Demand continues to rise. Providers are being asked to do more with fewer resources. Administrative complexity keeps growing. And expectations from providers, organizations, and families are evolving faster than many systems can keep pace with.
At the same time, technology has fundamentally changed.
AI is already reshaping how organizations operate, how decisions are made, and how work gets done.
But in behavioral health, too much technology still creates friction instead of removing it. Too many systems create more clicks, more follow-up, more noise, and more administrative burden for the people already doing some of the hardest work in healthcare.
That’s backwards.
Technology should make hard things easier —not make difficult work even harder.
Easier is the future we’ve been building toward.
Our brand refresh didn’t create that direction. It clarified it.
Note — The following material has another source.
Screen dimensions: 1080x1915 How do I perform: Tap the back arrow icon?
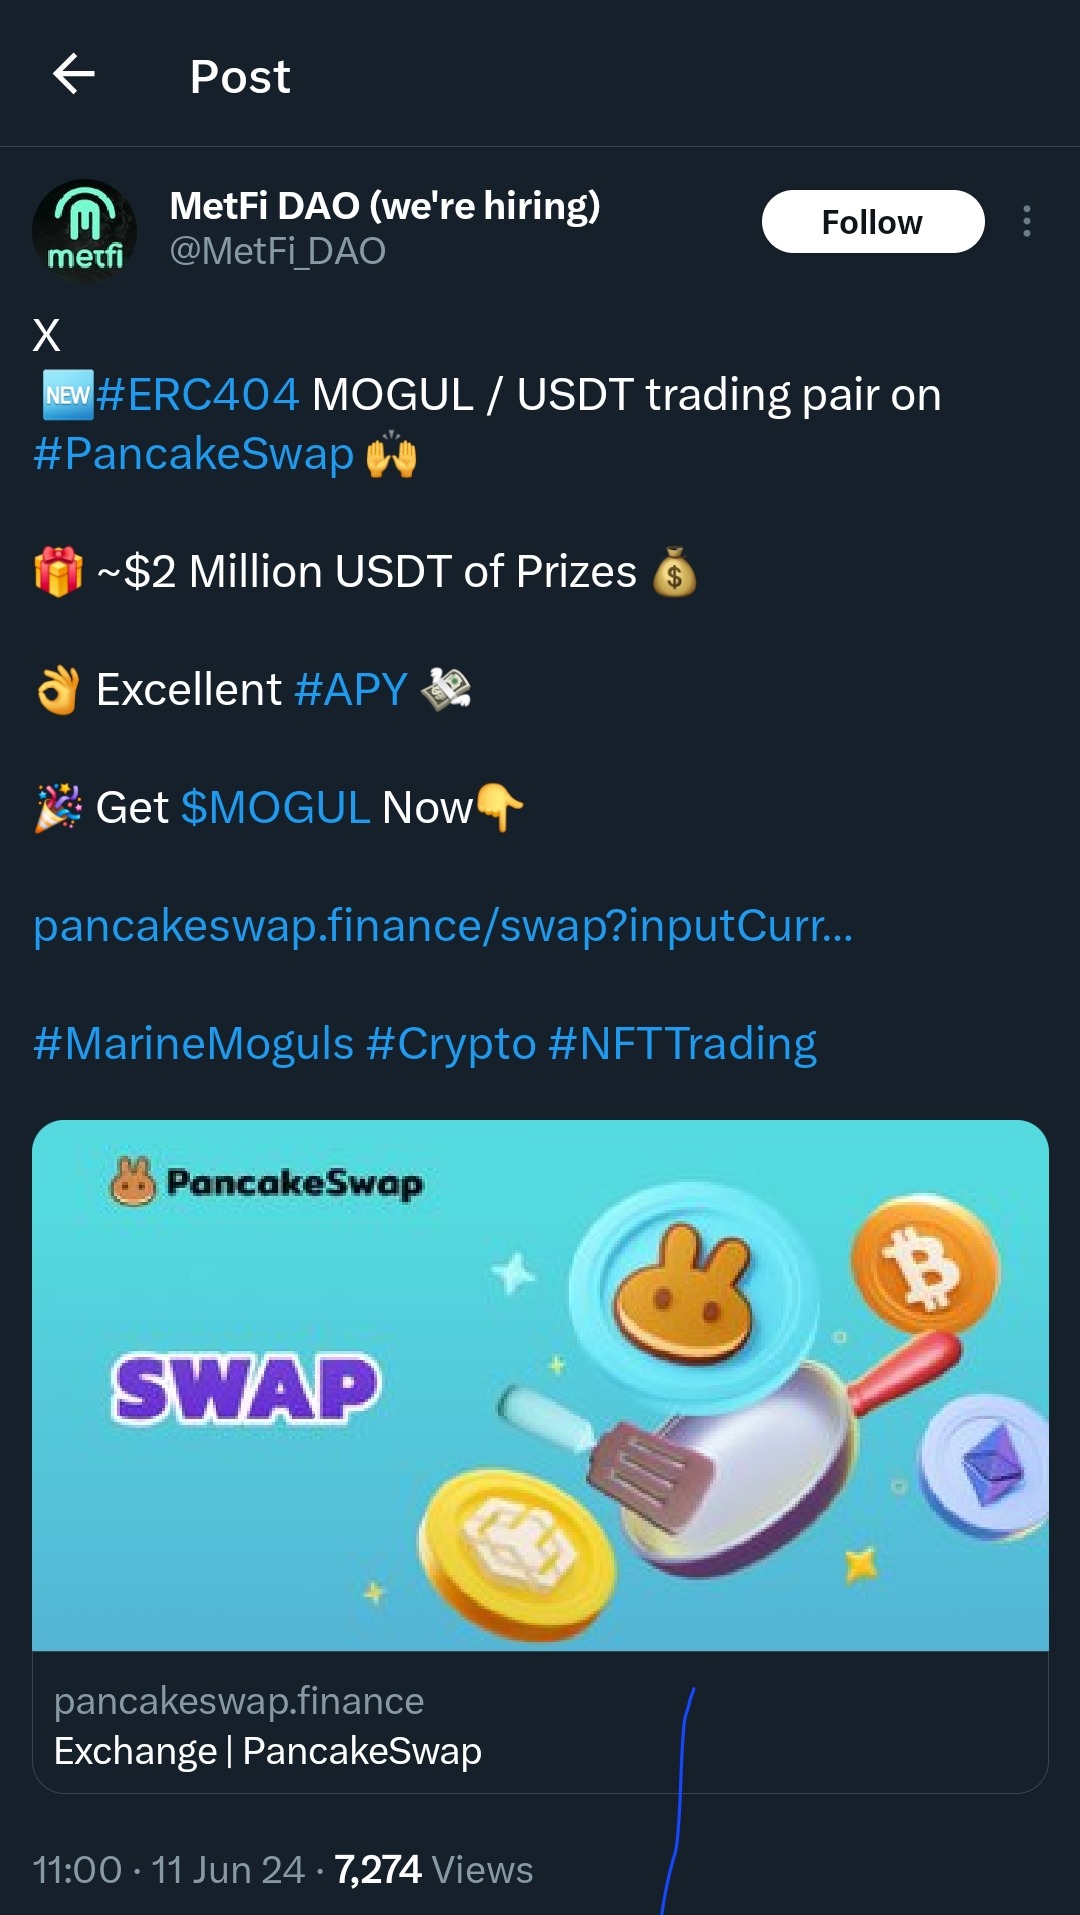tap(74, 75)
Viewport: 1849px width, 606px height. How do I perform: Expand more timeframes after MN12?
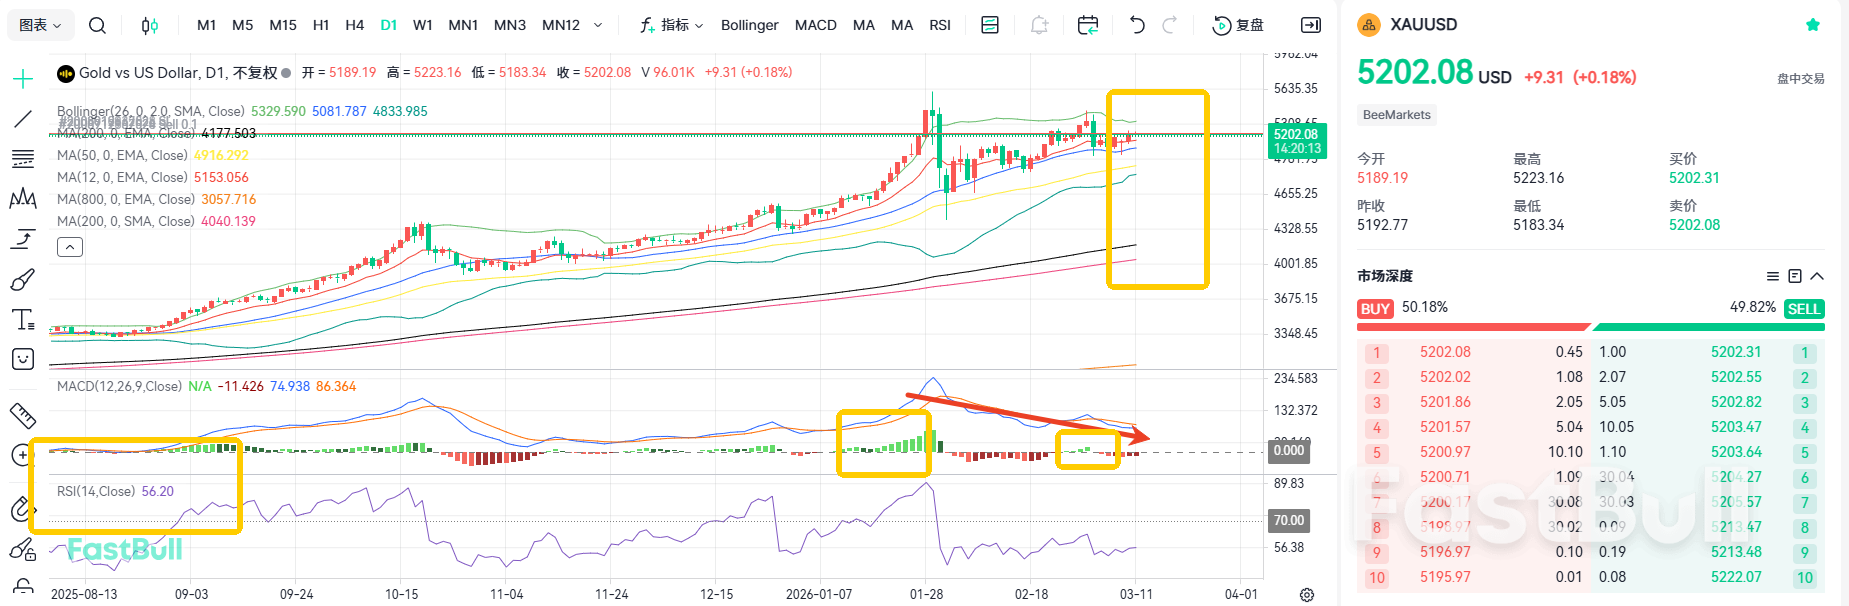[x=598, y=25]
It reflects a broader shift in how we approach technology, operations, and innovation across behavioral health.
Over the past year, we’ve accelerated investment in AI-powered capabilities that support clinical outcomes, expanded our platform, and introduced new solutions like BillAI by Rethink to help organizations operate more efficiently and intelligently. But the goal is not simply to bolt on more features or add more software.
It needs systems that help organizations grow sustainably. Technology that reduces administrative burden instead of adding to it. Workflows that connect instead of fragment. And AI that helps organizations make better decisions, operate more efficiently, improve financial performance, and create better experiences for both providers and families.
The goal is enabling clinicians to focus on clinical outcomes, allowing providers to scale with confidence, and ensuring more families can access the care they need.
The practices leading the next decade will not be the ones protecting outdated workflows or layering new technology on top of old assumptions. They will be the ones willing to rethink how care is supported, what clinical outcomes look like, how operations scale, and how intelligent systems can help people do their best work.
Yes, there’s a new visual identity and a new website. But the more important change is strategic. We’re building solutions designed for where behavioral health is going, not where it has been.
Behavioral health organizations deserve technology partners that understand where the industry is headed.
Because the future of behavioral health won’t be built by companies protecting old systems.
It will be built by the ones willing to rethink them.